§ Gegebene Aufgabe: Gib aus den folgenden Einträgen nur den Abschnitt wörtlich wieder, der mit der Zeile beginnt, die „You are a computer-use agent.“ enthält, und mit der Zeile endet, die „pyautogui.click(x=49, y=176)“ enthält. Beide Zeilen gehören dazu.

§ Bereitgestelltes Material:
========================

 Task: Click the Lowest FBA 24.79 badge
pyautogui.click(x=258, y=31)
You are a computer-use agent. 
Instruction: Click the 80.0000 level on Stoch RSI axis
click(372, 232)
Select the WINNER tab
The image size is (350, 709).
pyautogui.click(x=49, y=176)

========================

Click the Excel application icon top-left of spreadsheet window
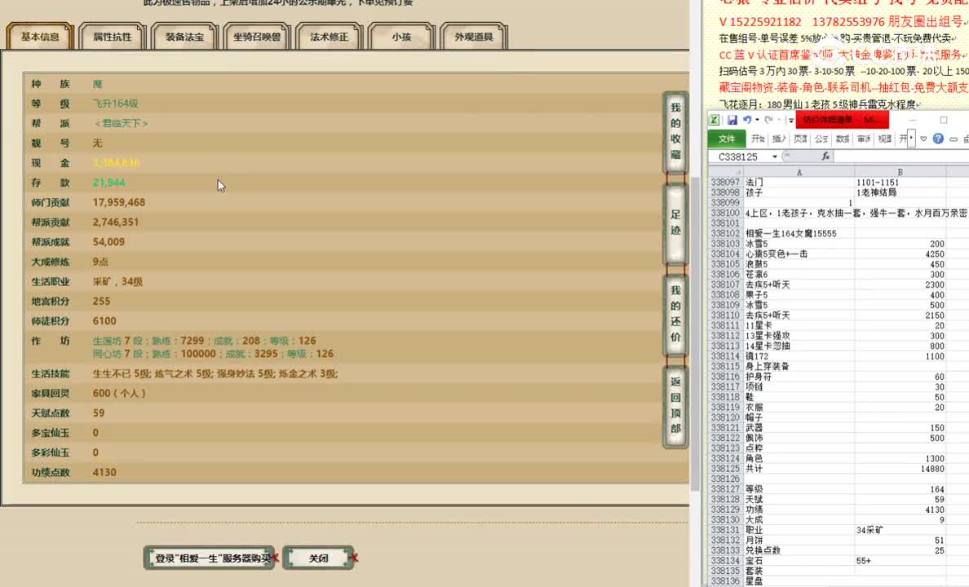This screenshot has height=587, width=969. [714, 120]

========================

§ Folgende Ausgabe:
You are a computer-use agent. 
Instruction: Click the 80.0000 level on Stoch RSI axis
click(372, 232)
Select the WINNER tab
The image size is (350, 709).
pyautogui.click(x=49, y=176)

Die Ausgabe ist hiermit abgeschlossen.